Communiqué de presse (21 septembre 2003)
Suite à l'intervention du Premier Ministre, Jean-Pierre RAFFARIN lors de l'émission "Zone Interdite" du 21 septembre 2003, L'Association Nationale des Intervenants en Toxicomanie (ANIT) prend acte de la volonté du gouvernement de modifier la loi du 31 décembre 70 relative aux toxicomanies mais rappelle que de nombreuses questions restent en suspens :
- Quel niveau de sanction, pour quelle infraction (usage, revente, détention, récidive) ?
- Quelle articulation du système répressif avec les services de soins et de prévention ?
- Quelles réponses pour les substances illicites autres que le cannabis ?
- Quelle prévention, avec quels acteurs et quels moyens ?
- Etc.
L'ANIT s'inquiète de voir le débat public sur les usages de drogues s'articuler principalement sur la répression de l'usage, au détriment d'une réflexion de fond sur l'articulation de la prévention, des soins et de la réduction des risques, et redoute de voir la loi à venir viser essentiellement la consommation de cannabis, au détriment d'une réponse visant l'ensemble des substances psychoactives.

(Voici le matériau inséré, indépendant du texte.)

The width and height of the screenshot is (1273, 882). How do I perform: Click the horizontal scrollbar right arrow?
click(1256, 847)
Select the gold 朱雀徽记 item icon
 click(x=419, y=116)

Cela répéterait l'erreur de la loi de 70 qui visait essentiellement un produit, l'héroïne, comme l'a rappelé le premier Ministre.

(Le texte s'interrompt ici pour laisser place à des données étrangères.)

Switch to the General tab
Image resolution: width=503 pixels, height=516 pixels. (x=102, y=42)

L'ANIT demande que la loi intègre l'ensemble des consommations de substances psychoactives, et privilégie la dimension sanitaire des usages de drogues, par une facilitation de l'accès à la prévention, au soin et à la réduction des risques, qu'elle garantisse la cohérence et la complémentarité de ces réponses.
L'ANIT demande qu'un calendrier et des moyens soient définis, à un moment où de nombreuses actions de prévention, de soin et de réduction des risques se trouvent en difficulté pour des raisons budgétaires (délégations de crédit incomplètes, gels ou suppression, absence de connaissance par les établissements de soin de leur base budgétaire 2003, etc)
L'ANIT demande que les mesures annoncées par le premier Ministre fassent l'objet d'un réel débat public, et que le rapport qui lui a été remis par le Président de la MILDT soit rendu public, contribuant à poser les termes de ce débat.